Records shown
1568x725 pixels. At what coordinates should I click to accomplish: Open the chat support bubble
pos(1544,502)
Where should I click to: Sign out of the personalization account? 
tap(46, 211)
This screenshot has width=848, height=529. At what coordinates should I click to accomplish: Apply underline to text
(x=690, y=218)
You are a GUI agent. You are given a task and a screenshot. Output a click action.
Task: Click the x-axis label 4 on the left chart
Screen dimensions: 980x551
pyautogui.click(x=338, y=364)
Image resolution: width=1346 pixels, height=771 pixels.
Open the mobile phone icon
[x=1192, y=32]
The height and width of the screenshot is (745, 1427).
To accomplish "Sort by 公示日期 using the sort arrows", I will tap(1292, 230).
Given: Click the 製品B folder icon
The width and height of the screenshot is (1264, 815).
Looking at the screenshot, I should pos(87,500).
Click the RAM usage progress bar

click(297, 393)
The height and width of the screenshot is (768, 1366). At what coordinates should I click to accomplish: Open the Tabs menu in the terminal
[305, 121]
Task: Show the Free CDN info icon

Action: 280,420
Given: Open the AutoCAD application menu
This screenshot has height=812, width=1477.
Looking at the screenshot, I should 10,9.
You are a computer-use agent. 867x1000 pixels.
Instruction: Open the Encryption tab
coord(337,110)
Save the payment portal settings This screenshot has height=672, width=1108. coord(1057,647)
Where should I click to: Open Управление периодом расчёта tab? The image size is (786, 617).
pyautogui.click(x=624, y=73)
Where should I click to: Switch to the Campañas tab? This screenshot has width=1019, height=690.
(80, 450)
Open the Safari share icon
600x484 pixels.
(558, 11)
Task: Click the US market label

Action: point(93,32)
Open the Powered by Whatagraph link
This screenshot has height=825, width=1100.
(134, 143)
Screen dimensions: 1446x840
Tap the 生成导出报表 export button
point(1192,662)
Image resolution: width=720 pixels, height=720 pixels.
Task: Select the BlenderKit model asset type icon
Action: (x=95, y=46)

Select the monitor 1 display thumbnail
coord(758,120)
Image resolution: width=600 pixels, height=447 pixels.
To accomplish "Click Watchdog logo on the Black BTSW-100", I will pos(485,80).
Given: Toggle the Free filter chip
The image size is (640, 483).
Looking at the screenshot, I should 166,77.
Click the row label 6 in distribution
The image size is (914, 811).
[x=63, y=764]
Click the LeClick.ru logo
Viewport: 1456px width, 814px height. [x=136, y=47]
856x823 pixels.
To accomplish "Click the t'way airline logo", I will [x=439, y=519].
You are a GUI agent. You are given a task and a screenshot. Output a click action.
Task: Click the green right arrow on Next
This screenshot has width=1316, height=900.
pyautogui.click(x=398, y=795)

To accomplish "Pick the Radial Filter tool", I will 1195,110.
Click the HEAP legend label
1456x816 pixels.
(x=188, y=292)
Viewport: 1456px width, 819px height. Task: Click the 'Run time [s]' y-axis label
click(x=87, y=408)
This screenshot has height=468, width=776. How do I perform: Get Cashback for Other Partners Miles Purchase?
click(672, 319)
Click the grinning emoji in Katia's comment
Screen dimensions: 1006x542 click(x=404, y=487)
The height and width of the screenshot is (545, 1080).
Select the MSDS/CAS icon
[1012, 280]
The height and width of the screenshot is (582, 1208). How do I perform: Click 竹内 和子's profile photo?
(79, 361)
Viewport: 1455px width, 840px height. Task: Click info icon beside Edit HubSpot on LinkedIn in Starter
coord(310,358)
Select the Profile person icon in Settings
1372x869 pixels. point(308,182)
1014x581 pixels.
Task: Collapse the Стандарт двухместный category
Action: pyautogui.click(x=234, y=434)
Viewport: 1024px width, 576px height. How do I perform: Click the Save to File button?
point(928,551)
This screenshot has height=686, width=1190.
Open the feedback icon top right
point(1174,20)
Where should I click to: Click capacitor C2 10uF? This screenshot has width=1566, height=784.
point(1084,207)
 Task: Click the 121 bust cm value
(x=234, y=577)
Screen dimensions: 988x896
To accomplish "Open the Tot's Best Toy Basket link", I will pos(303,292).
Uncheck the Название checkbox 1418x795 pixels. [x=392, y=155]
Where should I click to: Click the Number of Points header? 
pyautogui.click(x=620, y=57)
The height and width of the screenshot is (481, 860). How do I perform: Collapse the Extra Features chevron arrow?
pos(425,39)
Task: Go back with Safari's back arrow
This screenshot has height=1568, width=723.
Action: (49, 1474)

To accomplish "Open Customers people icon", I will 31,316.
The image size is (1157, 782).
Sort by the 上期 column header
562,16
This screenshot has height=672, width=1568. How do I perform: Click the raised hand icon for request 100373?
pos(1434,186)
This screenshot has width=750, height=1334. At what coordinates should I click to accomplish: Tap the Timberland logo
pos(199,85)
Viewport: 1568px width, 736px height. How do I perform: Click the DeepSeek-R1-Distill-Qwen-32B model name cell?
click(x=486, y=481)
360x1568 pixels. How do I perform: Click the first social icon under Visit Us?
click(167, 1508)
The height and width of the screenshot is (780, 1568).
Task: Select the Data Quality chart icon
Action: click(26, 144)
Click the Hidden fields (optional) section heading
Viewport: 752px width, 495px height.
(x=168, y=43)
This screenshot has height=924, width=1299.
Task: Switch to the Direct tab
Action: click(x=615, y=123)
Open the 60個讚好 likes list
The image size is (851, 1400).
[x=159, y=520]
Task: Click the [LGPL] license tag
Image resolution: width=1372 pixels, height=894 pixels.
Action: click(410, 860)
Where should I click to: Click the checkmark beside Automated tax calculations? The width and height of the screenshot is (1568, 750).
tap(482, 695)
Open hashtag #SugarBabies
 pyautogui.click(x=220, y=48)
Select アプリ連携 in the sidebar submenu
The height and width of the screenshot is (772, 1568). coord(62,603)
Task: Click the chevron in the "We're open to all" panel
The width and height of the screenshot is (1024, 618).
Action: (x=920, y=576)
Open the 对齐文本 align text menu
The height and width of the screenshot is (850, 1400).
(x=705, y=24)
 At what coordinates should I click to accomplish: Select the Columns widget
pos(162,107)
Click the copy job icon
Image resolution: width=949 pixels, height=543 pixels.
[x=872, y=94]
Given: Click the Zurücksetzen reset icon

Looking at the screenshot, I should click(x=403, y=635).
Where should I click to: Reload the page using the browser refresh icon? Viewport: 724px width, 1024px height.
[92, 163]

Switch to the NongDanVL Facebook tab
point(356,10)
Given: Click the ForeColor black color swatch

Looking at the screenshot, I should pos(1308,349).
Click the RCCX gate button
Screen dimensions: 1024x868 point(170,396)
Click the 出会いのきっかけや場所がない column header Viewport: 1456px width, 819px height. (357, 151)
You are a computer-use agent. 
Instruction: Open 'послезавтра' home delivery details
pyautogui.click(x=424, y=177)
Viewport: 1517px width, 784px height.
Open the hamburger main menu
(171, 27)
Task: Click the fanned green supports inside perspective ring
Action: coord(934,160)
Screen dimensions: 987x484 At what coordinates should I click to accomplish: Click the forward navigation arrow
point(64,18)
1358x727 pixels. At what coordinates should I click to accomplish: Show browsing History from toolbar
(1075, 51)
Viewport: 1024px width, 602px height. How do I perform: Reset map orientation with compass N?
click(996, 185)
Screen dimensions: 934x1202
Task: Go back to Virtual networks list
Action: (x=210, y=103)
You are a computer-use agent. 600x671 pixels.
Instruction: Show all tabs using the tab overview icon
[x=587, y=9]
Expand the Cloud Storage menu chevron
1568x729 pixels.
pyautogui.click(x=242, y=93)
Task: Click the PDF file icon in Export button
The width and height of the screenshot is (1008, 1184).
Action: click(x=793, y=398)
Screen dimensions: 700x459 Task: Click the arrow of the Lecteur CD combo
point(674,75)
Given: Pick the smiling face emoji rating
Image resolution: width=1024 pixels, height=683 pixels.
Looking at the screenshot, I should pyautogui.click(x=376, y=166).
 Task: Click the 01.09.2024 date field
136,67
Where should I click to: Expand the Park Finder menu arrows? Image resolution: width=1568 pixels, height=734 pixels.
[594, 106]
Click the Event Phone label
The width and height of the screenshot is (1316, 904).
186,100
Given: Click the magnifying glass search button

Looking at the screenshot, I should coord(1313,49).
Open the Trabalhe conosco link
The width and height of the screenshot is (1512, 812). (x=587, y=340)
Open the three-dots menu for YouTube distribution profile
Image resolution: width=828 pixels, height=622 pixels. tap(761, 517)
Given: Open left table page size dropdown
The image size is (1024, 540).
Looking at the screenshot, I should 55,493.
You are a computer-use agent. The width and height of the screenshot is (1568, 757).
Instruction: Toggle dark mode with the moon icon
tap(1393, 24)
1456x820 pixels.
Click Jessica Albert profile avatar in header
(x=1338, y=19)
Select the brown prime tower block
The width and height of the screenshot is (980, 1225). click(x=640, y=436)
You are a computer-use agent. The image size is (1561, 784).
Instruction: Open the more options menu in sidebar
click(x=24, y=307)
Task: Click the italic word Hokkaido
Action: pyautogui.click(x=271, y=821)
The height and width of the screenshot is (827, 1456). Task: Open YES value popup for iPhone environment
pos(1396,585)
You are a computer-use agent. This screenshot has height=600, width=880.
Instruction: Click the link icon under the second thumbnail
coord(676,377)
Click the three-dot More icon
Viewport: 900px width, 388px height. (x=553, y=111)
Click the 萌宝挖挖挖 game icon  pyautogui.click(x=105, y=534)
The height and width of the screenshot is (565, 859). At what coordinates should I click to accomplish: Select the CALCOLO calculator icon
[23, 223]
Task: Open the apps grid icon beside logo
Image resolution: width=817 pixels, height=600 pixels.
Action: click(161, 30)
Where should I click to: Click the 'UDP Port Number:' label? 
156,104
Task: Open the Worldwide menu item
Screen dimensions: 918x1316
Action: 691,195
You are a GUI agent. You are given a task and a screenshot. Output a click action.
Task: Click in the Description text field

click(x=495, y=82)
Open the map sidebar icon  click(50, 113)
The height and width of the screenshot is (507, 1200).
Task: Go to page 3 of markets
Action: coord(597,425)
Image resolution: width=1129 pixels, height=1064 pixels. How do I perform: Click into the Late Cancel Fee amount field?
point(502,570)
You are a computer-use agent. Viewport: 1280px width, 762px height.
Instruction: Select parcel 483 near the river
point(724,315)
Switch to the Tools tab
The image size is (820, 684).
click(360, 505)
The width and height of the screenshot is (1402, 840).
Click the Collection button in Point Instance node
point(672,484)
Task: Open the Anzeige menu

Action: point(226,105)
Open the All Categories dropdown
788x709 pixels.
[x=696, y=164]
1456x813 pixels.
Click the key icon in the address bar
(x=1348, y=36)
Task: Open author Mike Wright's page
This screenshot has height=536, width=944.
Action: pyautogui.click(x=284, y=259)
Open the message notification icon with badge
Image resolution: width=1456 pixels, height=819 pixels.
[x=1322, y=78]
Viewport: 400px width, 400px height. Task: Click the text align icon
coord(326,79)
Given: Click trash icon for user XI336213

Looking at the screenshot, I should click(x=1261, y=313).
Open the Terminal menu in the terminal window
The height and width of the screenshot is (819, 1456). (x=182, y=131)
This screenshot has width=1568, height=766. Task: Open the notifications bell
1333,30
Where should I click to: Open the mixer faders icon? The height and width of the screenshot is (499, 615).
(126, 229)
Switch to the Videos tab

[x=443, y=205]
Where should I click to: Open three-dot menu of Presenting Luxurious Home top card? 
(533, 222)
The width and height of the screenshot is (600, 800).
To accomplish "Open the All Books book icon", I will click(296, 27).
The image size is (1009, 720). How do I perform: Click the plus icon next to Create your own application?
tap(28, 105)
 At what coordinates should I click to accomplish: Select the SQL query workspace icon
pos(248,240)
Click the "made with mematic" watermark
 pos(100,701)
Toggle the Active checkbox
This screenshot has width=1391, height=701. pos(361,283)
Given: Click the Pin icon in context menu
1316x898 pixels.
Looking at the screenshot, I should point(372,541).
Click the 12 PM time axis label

Required task
Give the stretch from the line containing "You are a computer-use agent. The width" through the line containing "point(672,484)" as a numbered list, with blank lines left out.

Finished answer
1. You are a computer-use agent. The width and height of the screenshot is (1568, 757).
2. Instruction: Toggle dark mode with the moon icon
3. tap(1393, 24)
4. 1456x820 pixels.
5. Click Jessica Albert profile avatar in header
6. (x=1338, y=19)
7. Select the brown prime tower block
8. The width and height of the screenshot is (980, 1225). click(x=640, y=436)
9. You are a computer-use agent. The image size is (1561, 784).
10. Instruction: Open the more options menu in sidebar
11. click(x=24, y=307)
12. Task: Click the italic word Hokkaido
13. Action: pyautogui.click(x=271, y=821)
14. The height and width of the screenshot is (827, 1456). Task: Open YES value popup for iPhone environment
15. pos(1396,585)
16. You are a computer-use agent. This screenshot has height=600, width=880.
17. Instruction: Click the link icon under the second thumbnail
18. coord(676,377)
19. Click the three-dot More icon
20. Viewport: 900px width, 388px height. (x=553, y=111)
21. Click the 萌宝挖挖挖 game icon  pyautogui.click(x=105, y=534)
22. The height and width of the screenshot is (565, 859). At what coordinates should I click to accomplish: Select the CALCOLO calculator icon
23. [23, 223]
24. Task: Open the apps grid icon beside logo
25. Image resolution: width=817 pixels, height=600 pixels.
26. Action: click(161, 30)
27. Where should I click to: Click the 'UDP Port Number:' label? 
28. 156,104
29. Task: Open the Worldwide menu item
30. Screen dimensions: 918x1316
31. Action: 691,195
32. You are a GUI agent. You are given a task and a screenshot. Output a click action.
33. Task: Click in the Description text field
34. click(x=495, y=82)
35. Open the map sidebar icon  click(50, 113)
36. The height and width of the screenshot is (507, 1200).
37. Task: Go to page 3 of markets
38. Action: coord(597,425)
39. Image resolution: width=1129 pixels, height=1064 pixels. How do I perform: Click into the Late Cancel Fee amount field?
40. point(502,570)
41. You are a computer-use agent. Viewport: 1280px width, 762px height.
42. Instruction: Select parcel 483 near the river
43. point(724,315)
44. Switch to the Tools tab
45. The image size is (820, 684).
46. click(360, 505)
47. The width and height of the screenshot is (1402, 840).
48. Click the Collection button in Point Instance node
49. point(672,484)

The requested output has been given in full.